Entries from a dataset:
○ ○ ○ ○ ○
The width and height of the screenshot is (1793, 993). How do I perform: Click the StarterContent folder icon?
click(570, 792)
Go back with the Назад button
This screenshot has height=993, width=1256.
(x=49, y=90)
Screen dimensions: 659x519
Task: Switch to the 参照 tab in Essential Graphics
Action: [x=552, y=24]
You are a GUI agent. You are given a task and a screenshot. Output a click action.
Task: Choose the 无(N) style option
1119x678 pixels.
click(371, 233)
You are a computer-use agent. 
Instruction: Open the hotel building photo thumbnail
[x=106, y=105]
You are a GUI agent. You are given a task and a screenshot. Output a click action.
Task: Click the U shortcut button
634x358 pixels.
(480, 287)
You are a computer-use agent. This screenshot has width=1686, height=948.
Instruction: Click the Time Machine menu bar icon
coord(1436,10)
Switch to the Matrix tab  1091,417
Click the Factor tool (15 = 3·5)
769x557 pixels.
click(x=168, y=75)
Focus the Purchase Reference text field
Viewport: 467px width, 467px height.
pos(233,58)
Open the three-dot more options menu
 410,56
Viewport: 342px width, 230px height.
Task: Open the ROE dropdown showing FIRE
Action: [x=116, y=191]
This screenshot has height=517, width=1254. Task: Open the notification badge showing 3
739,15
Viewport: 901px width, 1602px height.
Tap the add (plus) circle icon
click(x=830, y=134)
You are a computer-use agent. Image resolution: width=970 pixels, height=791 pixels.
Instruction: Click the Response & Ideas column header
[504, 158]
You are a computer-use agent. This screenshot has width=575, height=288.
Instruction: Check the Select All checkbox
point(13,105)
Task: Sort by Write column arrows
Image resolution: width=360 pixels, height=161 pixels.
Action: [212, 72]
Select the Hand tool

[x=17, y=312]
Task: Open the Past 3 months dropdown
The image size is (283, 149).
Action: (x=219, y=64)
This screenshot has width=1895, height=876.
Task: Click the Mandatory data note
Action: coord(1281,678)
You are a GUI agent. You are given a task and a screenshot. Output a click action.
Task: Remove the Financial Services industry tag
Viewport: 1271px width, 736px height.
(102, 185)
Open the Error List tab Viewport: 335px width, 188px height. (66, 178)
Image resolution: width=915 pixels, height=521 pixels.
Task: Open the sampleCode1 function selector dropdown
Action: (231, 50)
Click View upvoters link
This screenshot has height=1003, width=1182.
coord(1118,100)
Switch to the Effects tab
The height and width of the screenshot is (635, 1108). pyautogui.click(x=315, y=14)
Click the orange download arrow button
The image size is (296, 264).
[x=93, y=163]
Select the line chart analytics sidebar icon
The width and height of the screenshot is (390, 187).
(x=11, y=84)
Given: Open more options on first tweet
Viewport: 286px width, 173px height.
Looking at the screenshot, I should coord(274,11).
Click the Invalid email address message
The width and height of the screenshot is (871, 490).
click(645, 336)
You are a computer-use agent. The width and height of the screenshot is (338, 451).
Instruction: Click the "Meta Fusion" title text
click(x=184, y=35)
○ ○ ○ ○ ○
→ Problem
Rewrite the records above, changing every "computer-use agent" to "screen assistant" and leaving the rest untouched.

→ Exercise output
The width and height of the screenshot is (1793, 993). How do I perform: Click the StarterContent folder icon?
click(570, 792)
Go back with the Назад button
This screenshot has height=993, width=1256.
(x=49, y=90)
Screen dimensions: 659x519
Task: Switch to the 参照 tab in Essential Graphics
Action: [x=552, y=24]
You are a GUI agent. You are given a task and a screenshot. Output a click action.
Task: Choose the 无(N) style option
1119x678 pixels.
click(371, 233)
You are a screen assistant. 
Instruction: Open the hotel building photo thumbnail
[x=106, y=105]
You are a GUI agent. You are given a task and a screenshot. Output a click action.
Task: Click the U shortcut button
634x358 pixels.
(480, 287)
You are a screen assistant. This screenshot has width=1686, height=948.
Instruction: Click the Time Machine menu bar icon
coord(1436,10)
Switch to the Matrix tab  1091,417
Click the Factor tool (15 = 3·5)
769x557 pixels.
click(x=168, y=75)
Focus the Purchase Reference text field
Viewport: 467px width, 467px height.
pos(233,58)
Open the three-dot more options menu
 410,56
Viewport: 342px width, 230px height.
Task: Open the ROE dropdown showing FIRE
Action: [x=116, y=191]
This screenshot has height=517, width=1254. Task: Open the notification badge showing 3
739,15
Viewport: 901px width, 1602px height.
Tap the add (plus) circle icon
click(x=830, y=134)
You are a screen assistant. Image resolution: width=970 pixels, height=791 pixels.
Instruction: Click the Response & Ideas column header
[504, 158]
You are a screen assistant. This screenshot has width=575, height=288.
Instruction: Check the Select All checkbox
point(13,105)
Task: Sort by Write column arrows
Image resolution: width=360 pixels, height=161 pixels.
Action: [212, 72]
Select the Hand tool

[x=17, y=312]
Task: Open the Past 3 months dropdown
The image size is (283, 149).
Action: (x=219, y=64)
This screenshot has width=1895, height=876.
Task: Click the Mandatory data note
Action: coord(1281,678)
You are a GUI agent. You are given a task and a screenshot. Output a click action.
Task: Remove the Financial Services industry tag
Viewport: 1271px width, 736px height.
(102, 185)
Open the Error List tab Viewport: 335px width, 188px height. (66, 178)
Image resolution: width=915 pixels, height=521 pixels.
Task: Open the sampleCode1 function selector dropdown
Action: (231, 50)
Click View upvoters link
This screenshot has height=1003, width=1182.
coord(1118,100)
Switch to the Effects tab
The height and width of the screenshot is (635, 1108). pyautogui.click(x=315, y=14)
Click the orange download arrow button
The image size is (296, 264).
[x=93, y=163]
Select the line chart analytics sidebar icon
The width and height of the screenshot is (390, 187).
(x=11, y=84)
Given: Open more options on first tweet
Viewport: 286px width, 173px height.
Looking at the screenshot, I should coord(274,11).
Click the Invalid email address message
The width and height of the screenshot is (871, 490).
click(645, 336)
You are a screen assistant. The width and height of the screenshot is (338, 451).
Instruction: Click the "Meta Fusion" title text
click(x=184, y=35)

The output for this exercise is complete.